Is it true, then to say that any situation where one entity (person/animal/plant) is trying to change the behaviour of another entity is resolved either by control (forcing the change in behaviour) or persuasion (inspiring the change in behaviour), or a combination of the two (e.g. by tricking the entity into changing behaviour)?

Or is that too simplistic?

Limiting frequency of cigarette use

Nicostopper - image from Nicostopper.com Nicostopper - image from Nicostopper.com
Images from nicostopper.com and Popgadget

Nicostopper is an electronic dispenser which holds up to 10 cigarettes, and releases them one at a time at programmed intervals, to help pace and restrict the smoker. The screen “will also flash “self-help” messages each time to make you feel guilty as well” (Popgadget). It’s styled fairly discreetly to look similar to a portable music player or phone - the resemblance is accentuated in the photo above right with the extended cigarette in the position of the aerial - presumably so the user will be more likely to feel at home using it in public and social situations.

This is an interesting product, attempting to affect a user’s behaviour to reduce consumption rather than increase it as with so many other architectures of control. Indeed, smoking could well be seen as a battle between two attempts to control/influence users’ behaviour, with vast sums spent on advertising and methods both to promote the practice, and to encourage smokers to give up. We’ve looked before at cigarettes as a parasitic lock-in method, especially in the context of increasing nicotine levels to compound addiction*.

Of course, a device such as Nicostopper does not stop the user asking a friend or someone else for a cigarette, nor indeed taking a full packet along in addition. The actual strength of control is fairly low.

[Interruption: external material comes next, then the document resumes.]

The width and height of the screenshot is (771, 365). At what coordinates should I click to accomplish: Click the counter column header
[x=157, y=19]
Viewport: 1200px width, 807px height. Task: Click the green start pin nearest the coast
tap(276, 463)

The user really must want to control his or her habit, and be determined to do so, otherwise there is no point in buying the device. Even the significant commitment shown by buying Nicostopper, and the expense of it, may help the user to take more control of the situation, and there’s also the factor that, as Uber Review puts it:

If that doesn’t stop you from smoking at least you will have $300 less to spend on smokes after you pay for the device.

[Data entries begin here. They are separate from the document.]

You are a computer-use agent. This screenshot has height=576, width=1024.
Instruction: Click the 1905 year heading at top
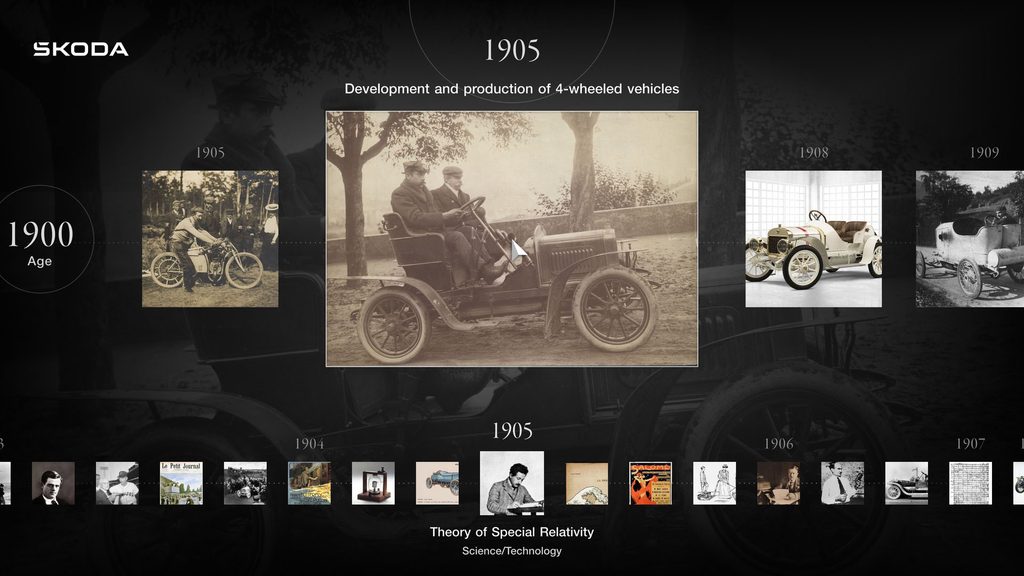click(x=511, y=50)
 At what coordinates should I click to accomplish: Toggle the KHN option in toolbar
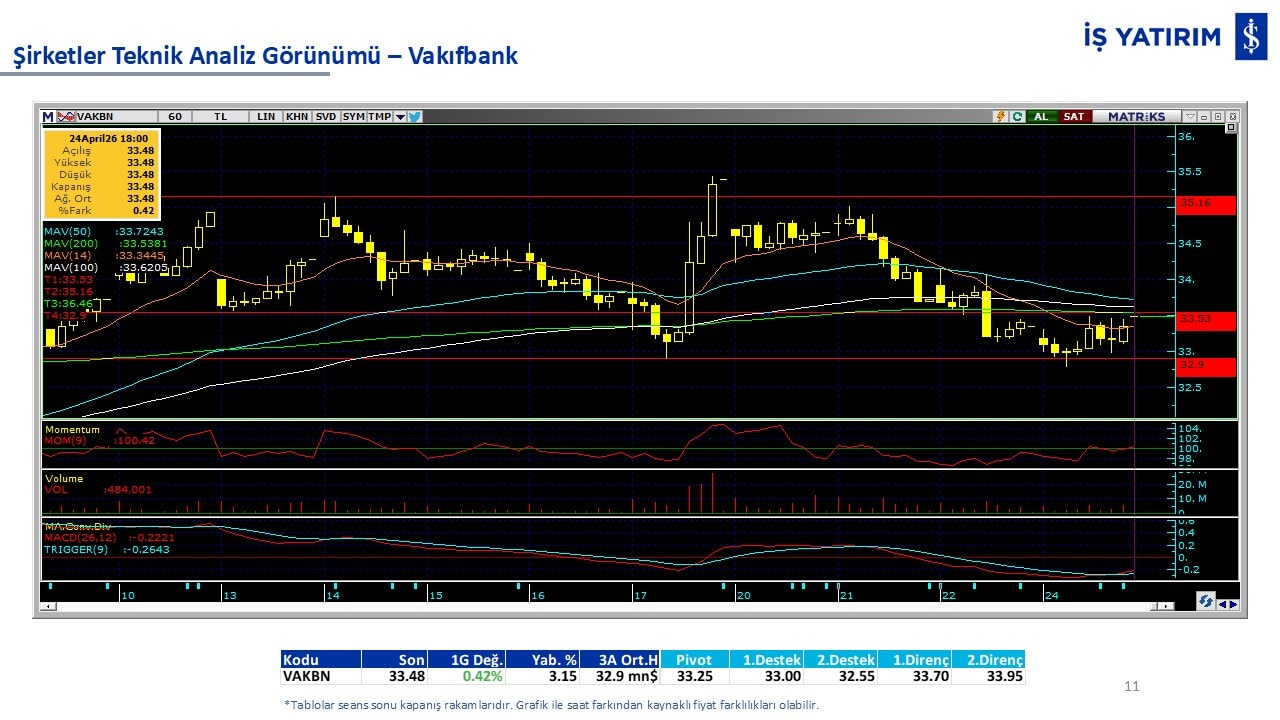[297, 117]
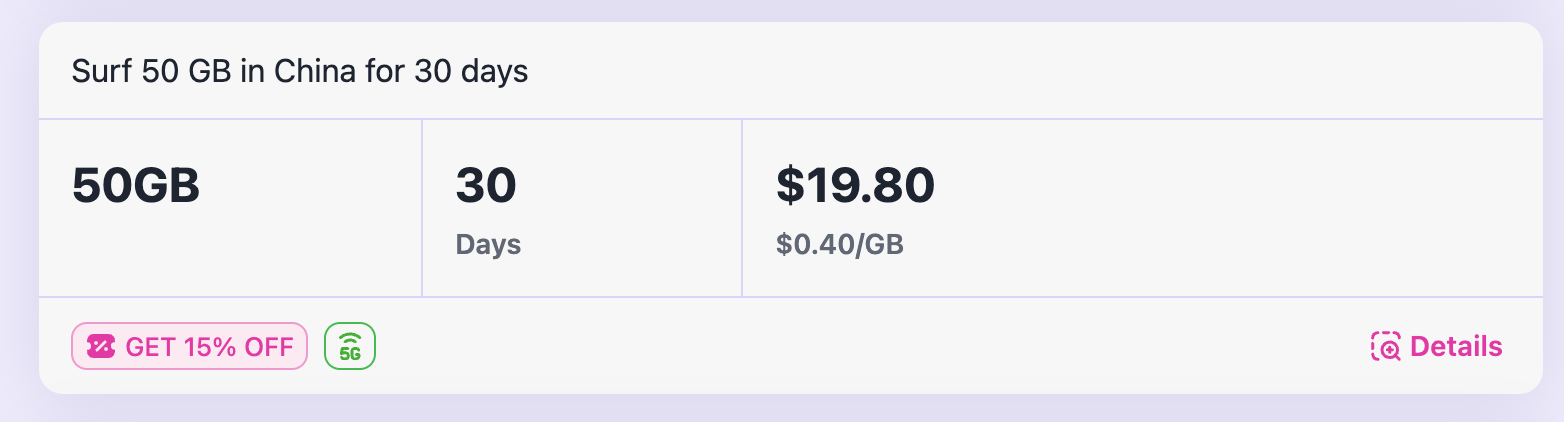Click the coupon ticket icon

(101, 347)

I recently mentioned Lee Iacocca’s quote on rationalising major purchases - to the extent that spending $300 on a Nicostopper is a major purchase, this may increase its effectiveness, at least for the first few months, since the user feels guilty about spending $300 on the product, and is thus more committed actually to using it, even if only to justify it to friends and family. Like exercise bikes and home gym equipment abandoned a few months after Christmas, the Nicostopper may ultimately fail in a large percentage of users’ attempts to change their own behaviour, but will surely succeed in some cases.

Interestingly, Ross Anderson comments, at Popgadget:

I distinctly remember hearing, about 30 years ago, that the then Soviet ruler Leonid Brezhnev owned such a device that had been specially built to his specifications.

This is confirmed here by John Negroponte

He had a problem with his smoking. I remember he couldn’t control smoking either, he had a little machine, little cigarette box, with a timer on it that was only allowed to open every so many minutes, so that he wouldn’t smoke to many cigarettes.

…and also in this Time story from 1971:

Brezhnev customarily works late at the Kremlin, sometimes has difficulty sleeping without a sedative. To cut down on his smoking, he is trying a time-lock cigarette case (made in France, he thinks) which opens only after a preset number of minutes or hours has passed. “Yesterday,” Brezhnev told L’Humanité, “I smoked only 17 cigarettes.”

Of course, simply having a smaller standard cigarette case with space for only a few cigarettes might have much the same effect as devices with timers, etc. As with packaging/serving sizes, the quantity which we expect to consume can be affected by the way it’s presented. Maybe smaller cigarettes - getting a little bit smaller each year - would have a gradual effect of lessening dependence on the chemical content of the product, but not on the physical addiction to picking up a cigarette, lighting it, etc.

*As my brother commented, tobacco companies may increase the nicotine, but they don’t increase the tar: a parasite doesn’t want to kill its host.